Но я-то, носимая по свету провидением, определявшим путь земной, возомнила, что родом отовсюду: нам целый мир – чужбина, отечество – небесные сады…
И была наказана – поделом: высоко я летела, да около – долго не было никого. Только сквозняки коммунальные, лопухи на Садовом Кольце (памятный мне палисадник) да фиолетовые комья выхлопных газов, падающие из приоткрытой форточки прямо в кроватку с крохотным бледноликим сыночком.
ЛОПУХИ
Такую жизнь мы наберем петитом:
и спать, и есть с завидным аппетитом,
жить в лопухах, в столице, на Садовом,
в зачуханном отчаяньи бедовом.
И все-таки – она жила в столице,
готовая окрыситься, озлиться,
а лопухи – животного размера —
под окнами клубились, как химера,
огромные, как олухи, как снобы.
И дикие ее трясли ознобы.
Затеряна, забита ненароком,
в затравленном отчаянье глубоком.
Рукой подать – да некуда податься.
А лопухи высокие плодятся,
толпятся, опухают, как живые,
в окно глядят: мол, вы еще живые?
А это нужно выделить курсивом:
в застиранном халате некрасивом,
затравленная, заспанная, злая —
она была до ужаса – живая!
И вымахала вровень с лопухами.
Уехала – с хорошими стихами.
Шел в комнату, попал – в другую, не привыкать. Исполнились мечтанья трех сестер. Только Москва оказалась чумазой и чернокаменной.
Мой сад сгорел от черного мороза:
чернеет жутким варевом листвы…
И нет с природы никакого спроса
В пределах черно-каменной Москвы.
Гремел, круговращался на оси громадный город. Не тот ли, который накликали на мою голову краснодонские мальчишки, когда дразнили меня, пришлую первоклассницу в красном бархатном капоре. Представляю теперь, как, наверное, странно смотрелось мое яркое пальтишко с пелеринкой в нищем шахтерском поселке.
Чуждой казалась местным ребятам младшего школьного возраста, говорящим на донбасском певучем суржике, и моя «не такая», чеканная, московитская речь. Они гнались за мной дикой стаей до самого дома, скандируя хором дразнилки: «Гуси гогочут, город гремит – каждая гадость на „г“ говорит!». Были и похуже: «Гришка, гад, подай гребенку…»

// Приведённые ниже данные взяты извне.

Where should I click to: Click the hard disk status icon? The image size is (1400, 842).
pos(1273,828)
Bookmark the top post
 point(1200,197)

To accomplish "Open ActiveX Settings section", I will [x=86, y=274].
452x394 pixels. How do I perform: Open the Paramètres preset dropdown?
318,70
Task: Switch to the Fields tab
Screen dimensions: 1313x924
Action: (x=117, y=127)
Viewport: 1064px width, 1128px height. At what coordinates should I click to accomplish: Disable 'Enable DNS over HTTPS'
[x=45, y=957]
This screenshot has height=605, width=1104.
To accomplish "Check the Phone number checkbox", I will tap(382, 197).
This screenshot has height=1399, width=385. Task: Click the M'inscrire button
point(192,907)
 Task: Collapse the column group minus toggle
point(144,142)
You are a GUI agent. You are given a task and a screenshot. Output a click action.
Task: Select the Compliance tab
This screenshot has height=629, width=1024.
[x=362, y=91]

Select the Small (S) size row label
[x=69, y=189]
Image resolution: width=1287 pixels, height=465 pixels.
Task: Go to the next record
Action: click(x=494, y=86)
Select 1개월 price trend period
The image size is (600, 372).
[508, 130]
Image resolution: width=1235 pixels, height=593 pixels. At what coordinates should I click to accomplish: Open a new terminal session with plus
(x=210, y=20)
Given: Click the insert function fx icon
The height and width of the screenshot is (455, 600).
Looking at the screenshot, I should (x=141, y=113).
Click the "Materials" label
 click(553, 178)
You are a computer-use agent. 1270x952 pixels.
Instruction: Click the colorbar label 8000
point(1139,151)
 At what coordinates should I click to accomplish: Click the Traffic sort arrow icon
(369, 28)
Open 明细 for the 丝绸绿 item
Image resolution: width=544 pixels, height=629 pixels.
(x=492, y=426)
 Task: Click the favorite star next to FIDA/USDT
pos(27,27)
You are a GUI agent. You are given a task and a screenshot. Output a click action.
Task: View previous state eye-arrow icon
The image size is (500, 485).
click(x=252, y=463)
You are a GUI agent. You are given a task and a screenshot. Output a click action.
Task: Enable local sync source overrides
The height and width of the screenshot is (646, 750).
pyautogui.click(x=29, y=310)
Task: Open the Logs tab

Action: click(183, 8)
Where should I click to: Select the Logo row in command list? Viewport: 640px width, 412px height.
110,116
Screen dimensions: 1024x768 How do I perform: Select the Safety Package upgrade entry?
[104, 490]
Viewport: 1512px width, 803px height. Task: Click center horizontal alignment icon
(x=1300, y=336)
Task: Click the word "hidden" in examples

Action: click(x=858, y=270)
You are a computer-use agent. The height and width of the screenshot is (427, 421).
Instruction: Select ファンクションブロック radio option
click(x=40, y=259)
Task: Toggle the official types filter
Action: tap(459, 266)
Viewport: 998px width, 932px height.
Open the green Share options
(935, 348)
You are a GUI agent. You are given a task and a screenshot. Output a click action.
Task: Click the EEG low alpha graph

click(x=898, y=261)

Это была настоящая травля. И мне, семилетней, приходилось отстаивать свое право говорить так, как я считаю правильным и нужным. Это была первая моя битва за Слово. Я дралась до крови. И они – уж что было, то было – порой отступали.
Я приходила в чужой для меня дом в слезах, в поврежденной одежде. Целый год в Краснодоне я была сиротой. Мама, вернувшись вдовой из Игарки, оставила меня на попечение родни, чтобы я не пропустила первый школьный год (да и жить нам с ней было пока что негде), а сама утрясала дела в областном Луганске.